**TASK DATA:**

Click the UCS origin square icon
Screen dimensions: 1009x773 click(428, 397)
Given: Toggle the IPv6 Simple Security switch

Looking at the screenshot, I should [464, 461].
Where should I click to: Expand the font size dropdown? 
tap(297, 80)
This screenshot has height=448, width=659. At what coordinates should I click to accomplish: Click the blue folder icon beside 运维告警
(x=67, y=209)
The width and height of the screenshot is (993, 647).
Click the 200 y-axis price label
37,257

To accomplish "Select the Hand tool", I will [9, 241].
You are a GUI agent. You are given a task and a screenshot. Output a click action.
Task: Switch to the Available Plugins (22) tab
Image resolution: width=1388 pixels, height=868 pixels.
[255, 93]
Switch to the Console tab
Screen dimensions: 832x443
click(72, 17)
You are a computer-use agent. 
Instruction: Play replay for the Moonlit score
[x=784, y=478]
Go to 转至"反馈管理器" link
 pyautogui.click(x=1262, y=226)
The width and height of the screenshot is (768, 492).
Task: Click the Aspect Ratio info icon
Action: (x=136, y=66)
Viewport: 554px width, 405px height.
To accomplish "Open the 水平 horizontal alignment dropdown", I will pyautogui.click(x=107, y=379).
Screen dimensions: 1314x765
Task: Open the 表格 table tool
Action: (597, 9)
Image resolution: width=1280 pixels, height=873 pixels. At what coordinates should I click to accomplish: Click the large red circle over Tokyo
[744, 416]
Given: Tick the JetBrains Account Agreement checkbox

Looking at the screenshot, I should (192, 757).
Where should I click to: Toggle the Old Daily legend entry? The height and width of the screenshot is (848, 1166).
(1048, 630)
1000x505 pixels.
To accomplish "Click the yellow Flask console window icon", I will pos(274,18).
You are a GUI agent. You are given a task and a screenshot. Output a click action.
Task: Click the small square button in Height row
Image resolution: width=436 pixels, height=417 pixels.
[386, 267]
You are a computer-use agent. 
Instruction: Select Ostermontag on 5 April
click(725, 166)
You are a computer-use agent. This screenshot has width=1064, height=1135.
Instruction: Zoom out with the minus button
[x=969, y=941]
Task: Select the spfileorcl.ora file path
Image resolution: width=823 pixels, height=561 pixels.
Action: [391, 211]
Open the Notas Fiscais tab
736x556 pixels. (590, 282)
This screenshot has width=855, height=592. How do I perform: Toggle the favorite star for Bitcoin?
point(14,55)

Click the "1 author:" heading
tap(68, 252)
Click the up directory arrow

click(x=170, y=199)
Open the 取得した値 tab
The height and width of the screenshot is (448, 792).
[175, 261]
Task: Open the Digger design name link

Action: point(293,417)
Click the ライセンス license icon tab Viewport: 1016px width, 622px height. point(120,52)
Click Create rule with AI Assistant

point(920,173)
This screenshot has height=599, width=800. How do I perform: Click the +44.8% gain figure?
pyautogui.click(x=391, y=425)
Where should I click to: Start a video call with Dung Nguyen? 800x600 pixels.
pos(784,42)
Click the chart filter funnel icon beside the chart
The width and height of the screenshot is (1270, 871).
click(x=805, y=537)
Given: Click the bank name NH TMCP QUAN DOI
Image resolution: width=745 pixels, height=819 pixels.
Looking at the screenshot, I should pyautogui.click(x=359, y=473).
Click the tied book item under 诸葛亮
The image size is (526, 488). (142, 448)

**INSTRUCTIONS FOR THE TASK:**
Transcribe the material above. Change nothing in it.

**ANSWER BOX:**
Click the UCS origin square icon
Screen dimensions: 1009x773 click(428, 397)
Given: Toggle the IPv6 Simple Security switch

Looking at the screenshot, I should [464, 461].
Where should I click to: Expand the font size dropdown? 
tap(297, 80)
This screenshot has height=448, width=659. At what coordinates should I click to accomplish: Click the blue folder icon beside 运维告警
(x=67, y=209)
The width and height of the screenshot is (993, 647).
Click the 200 y-axis price label
37,257

To accomplish "Select the Hand tool", I will [9, 241].
You are a GUI agent. You are given a task and a screenshot. Output a click action.
Task: Switch to the Available Plugins (22) tab
Image resolution: width=1388 pixels, height=868 pixels.
[255, 93]
Switch to the Console tab
Screen dimensions: 832x443
click(72, 17)
You are a computer-use agent. 
Instruction: Play replay for the Moonlit score
[x=784, y=478]
Go to 转至"反馈管理器" link
 pyautogui.click(x=1262, y=226)
The width and height of the screenshot is (768, 492).
Task: Click the Aspect Ratio info icon
Action: (x=136, y=66)
Viewport: 554px width, 405px height.
To accomplish "Open the 水平 horizontal alignment dropdown", I will pyautogui.click(x=107, y=379).
Screen dimensions: 1314x765
Task: Open the 表格 table tool
Action: (597, 9)
Image resolution: width=1280 pixels, height=873 pixels. At what coordinates should I click to accomplish: Click the large red circle over Tokyo
[744, 416]
Given: Tick the JetBrains Account Agreement checkbox

Looking at the screenshot, I should (192, 757).
Where should I click to: Toggle the Old Daily legend entry? The height and width of the screenshot is (848, 1166).
(1048, 630)
1000x505 pixels.
To accomplish "Click the yellow Flask console window icon", I will pos(274,18).
You are a GUI agent. You are given a task and a screenshot. Output a click action.
Task: Click the small square button in Height row
Image resolution: width=436 pixels, height=417 pixels.
[386, 267]
You are a computer-use agent. 
Instruction: Select Ostermontag on 5 April
click(725, 166)
You are a computer-use agent. This screenshot has width=1064, height=1135.
Instruction: Zoom out with the minus button
[x=969, y=941]
Task: Select the spfileorcl.ora file path
Image resolution: width=823 pixels, height=561 pixels.
Action: [391, 211]
Open the Notas Fiscais tab
736x556 pixels. (590, 282)
This screenshot has width=855, height=592. How do I perform: Toggle the favorite star for Bitcoin?
point(14,55)

Click the "1 author:" heading
tap(68, 252)
Click the up directory arrow

click(x=170, y=199)
Open the 取得した値 tab
The height and width of the screenshot is (448, 792).
[175, 261]
Task: Open the Digger design name link

Action: point(293,417)
Click the ライセンス license icon tab Viewport: 1016px width, 622px height. point(120,52)
Click Create rule with AI Assistant

point(920,173)
This screenshot has height=599, width=800. How do I perform: Click the +44.8% gain figure?
pyautogui.click(x=391, y=425)
Where should I click to: Start a video call with Dung Nguyen? 800x600 pixels.
pos(784,42)
Click the chart filter funnel icon beside the chart
The width and height of the screenshot is (1270, 871).
click(x=805, y=537)
Given: Click the bank name NH TMCP QUAN DOI
Image resolution: width=745 pixels, height=819 pixels.
Looking at the screenshot, I should pyautogui.click(x=359, y=473).
Click the tied book item under 诸葛亮
The image size is (526, 488). (142, 448)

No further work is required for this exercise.